Nothing in the data should change when you return it, but leave the pictures out.

■ **Supplied records**:
● ● ● ● ● ● ●

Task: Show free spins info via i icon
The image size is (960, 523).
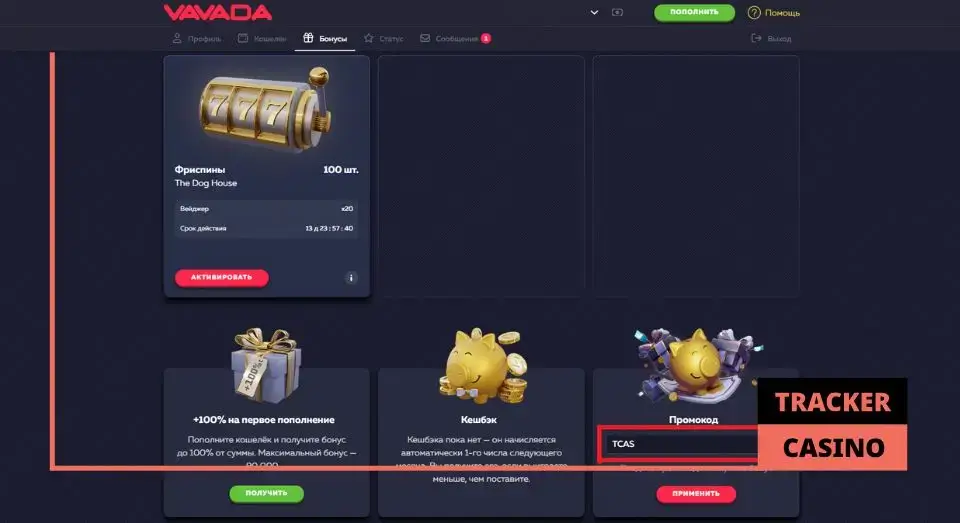Action: point(351,278)
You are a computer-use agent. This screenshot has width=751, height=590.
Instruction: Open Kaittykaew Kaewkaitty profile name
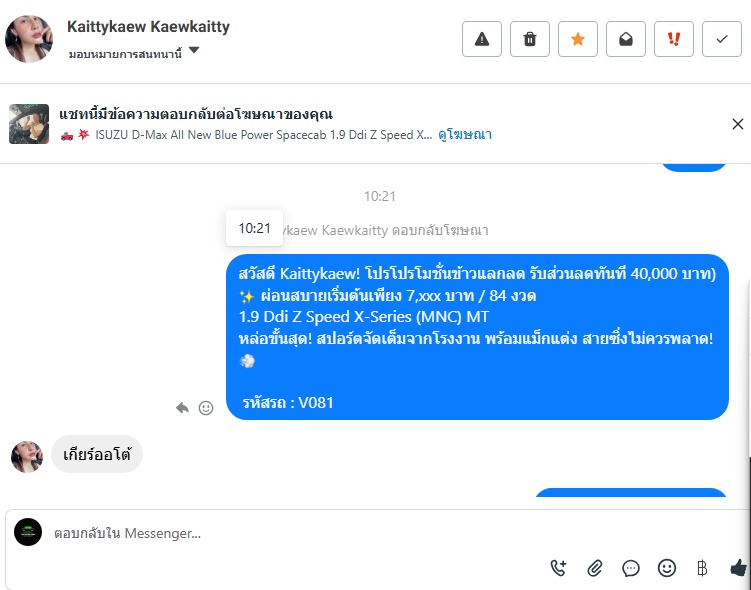pyautogui.click(x=148, y=27)
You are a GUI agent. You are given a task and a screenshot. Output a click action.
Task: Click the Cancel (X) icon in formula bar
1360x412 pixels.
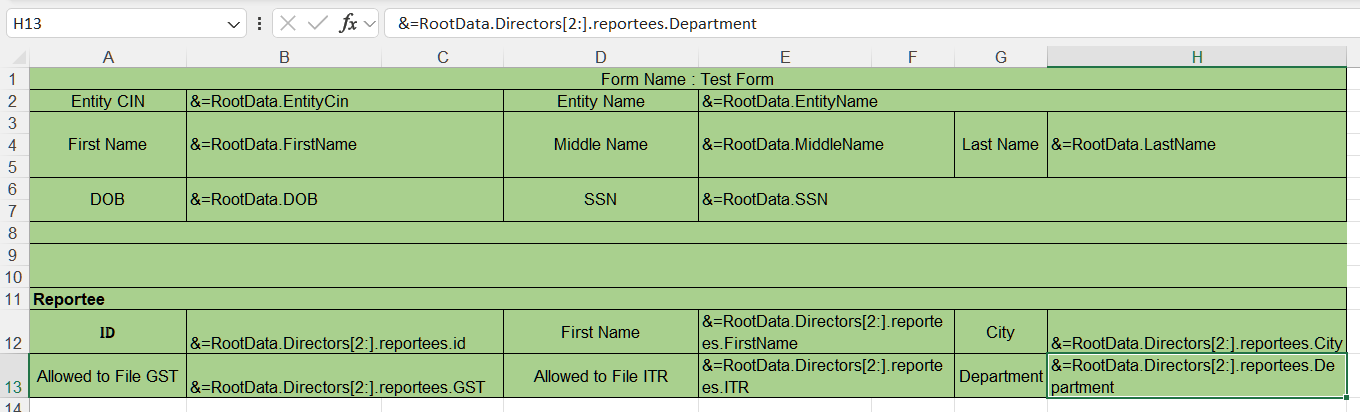[x=288, y=23]
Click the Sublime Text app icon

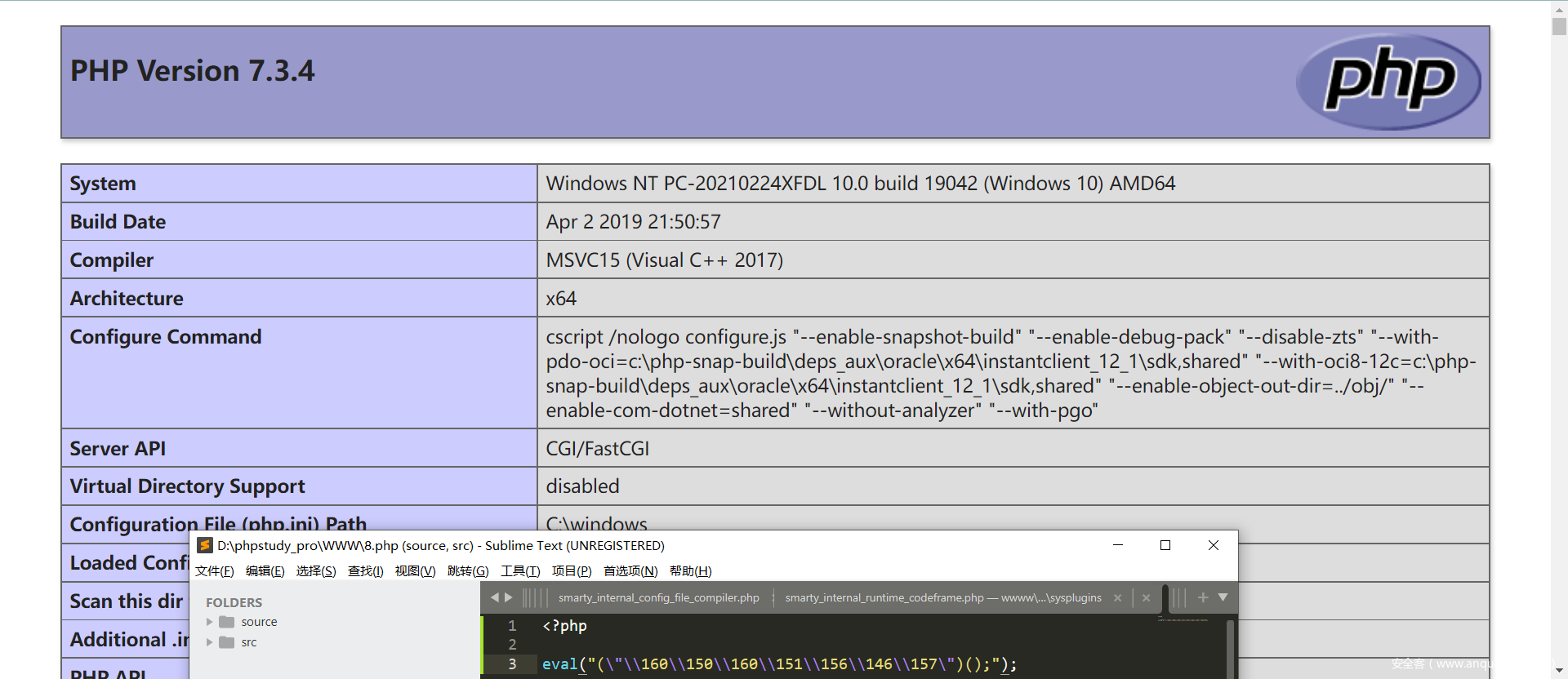pyautogui.click(x=205, y=545)
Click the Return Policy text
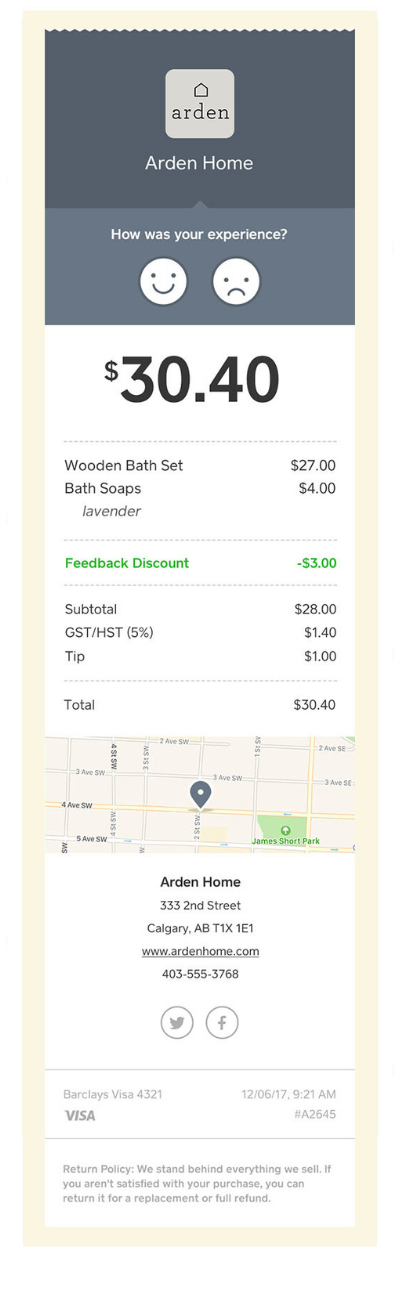The image size is (400, 1300). [x=197, y=1183]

● ● ● ● ● ● ●

■ **Written answer**:
Task: Show free spins info via i icon
The image size is (960, 523).
Action: point(351,278)
You are a computer-use agent. This screenshot has width=751, height=590.
Instruction: Open Kaittykaew Kaewkaitty profile name
pyautogui.click(x=148, y=27)
You are a GUI agent. You are given a task and a screenshot. Output a click action.
Task: Click the Cancel (X) icon in formula bar
1360x412 pixels.
[x=288, y=23]
Click the Sublime Text app icon

pyautogui.click(x=205, y=545)
Click the Return Policy text
The image size is (400, 1300). [x=197, y=1183]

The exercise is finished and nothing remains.